E, no entanto, a dor que se sente é insuportável.

Todo fim de relacionamento, sobretudo daqueles que tiveram vida longa, é desconcertante. E não adianta insistir dizendo que “foi melhor assim”, que “isso passa e logo vai aparecer alguém”, que “o importante é amizade que ficou” etc., palavras e expressões que nada dizem para quem desaba abismo abaixo naquele instante.

Não há separação tão equilibrada que atenda à vontade dos dois. Um lado vai sair machucado, invariavelmente. E só quem já passou por uma situação assim é capaz de entender a extensão e a profundidade dessa dor.

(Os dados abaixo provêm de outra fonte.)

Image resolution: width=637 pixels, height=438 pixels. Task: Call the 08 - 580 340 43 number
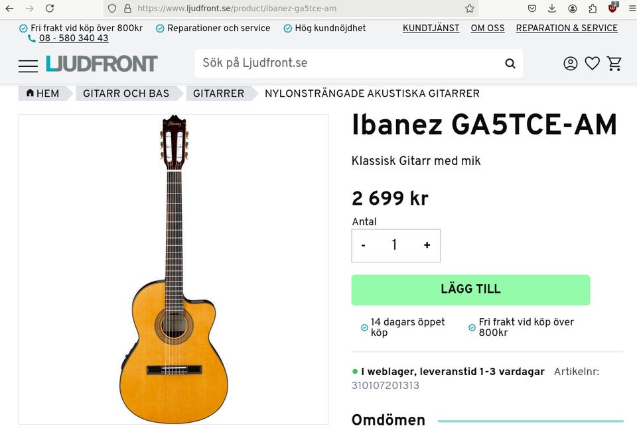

A propósito, sobre a dor da perda, li certa vez uma crônica de Nelson Rodrigues que é mesmo uma pérola. Está em “O óbvio ululante”, que tomo agora nas mãos. Nelson recebe o convite de um amigo para um almoço. Entre risadas, marcam o encontro para o dia seguinte. Ao meio-dia, estavam num restaurante. É aí que Nelson percebe que o amigo marcara o almoço como um pretexto para que o visse chorar, dilacerado de saudade do pai, que havia morrido. “Éramos amigos e fundamos naquela mesa a nossa solidão (a perfeita solidão há de ter pelo menos a presença numerosa de um amigo real!)”.

O amigo lhe abria o coração: “A morte de meu pai… Nunca me recuperei.” Nelson confessa ter sentido vontade de pedir-lhe: “Nem se recupere, nunca, nunca. Eis a nossa degradação, sofrer menos, menos, até esquecer”.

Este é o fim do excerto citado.